Not much, if we're being honest. The family phone hung on the wall in the middle of the house. Everyone heard it ring. Everyone knew who was calling. Every conversation happened within earshot of someone else. Privacy wasn't something that generation gave away. For many of them, it was something they never really had to begin with.

Which is why I think the internet’s greatest contribution goes far beyond information and visibility. It gave people new ways to find belonging.

Finding the People Who Were Already There

When the internet arrived, it gave people something previous generations had never experienced at scale: the ability to find others who shared their interests, ambitions, obsessions, and perspectives, regardless of where they lived. The entrepreneur in a small town could find other builders. The aspiring creator could find an audience. The collector could find fellow collectors. The outsider could finally find community.

The people were always there. The shared passions were always there. Finding each other became dramatically easier.

Suddenly, belonging wasn't limited to the people who happened to live nearby. People could still gather the same way they always have. The map just got bigger. 

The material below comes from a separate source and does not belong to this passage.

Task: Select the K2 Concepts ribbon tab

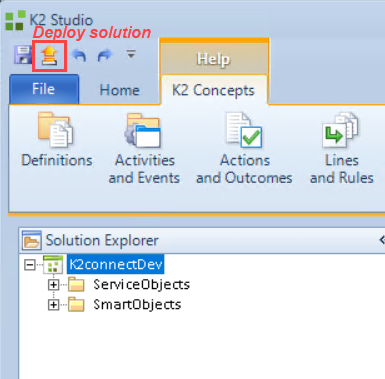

Trust Has Always Been Local

For years, the industry chased scale. Bigger campaigns. Bigger creators. Bigger reach. The assumption was simple: get your message in front of enough people and growth follows.

Spend enough time with founders, operators, investors, and creators across the country and a different picture emerges. Influence grows where interest already exists.

The PGA Championship in Philadelphia offered a good reminder. Like most major sporting events, the tournament is built for scale. Tens of thousands of people, massive crowds, global broadcast reach. By every traditional marketing metric, the exposure is exactly what brands pay for.

But between rounds, a different kind of value started taking shape. A founder shared a challenge with another founder. An investor made an introduction. An operator exchanged lessons learned. Someone discovered they had more in common with the person sitting next to them than they'd expected.

RAD Intel employees at PGA Championship, connecting while watching golf.

Across a crowd of thousands, people naturally gravitated toward others who shared their interests. That's how trust forms. That's how ideas spread. That's how opportunities actually emerge.

Scale created the opportunity. Shared context determined where conversations started, where trust formed, and where relationships developed.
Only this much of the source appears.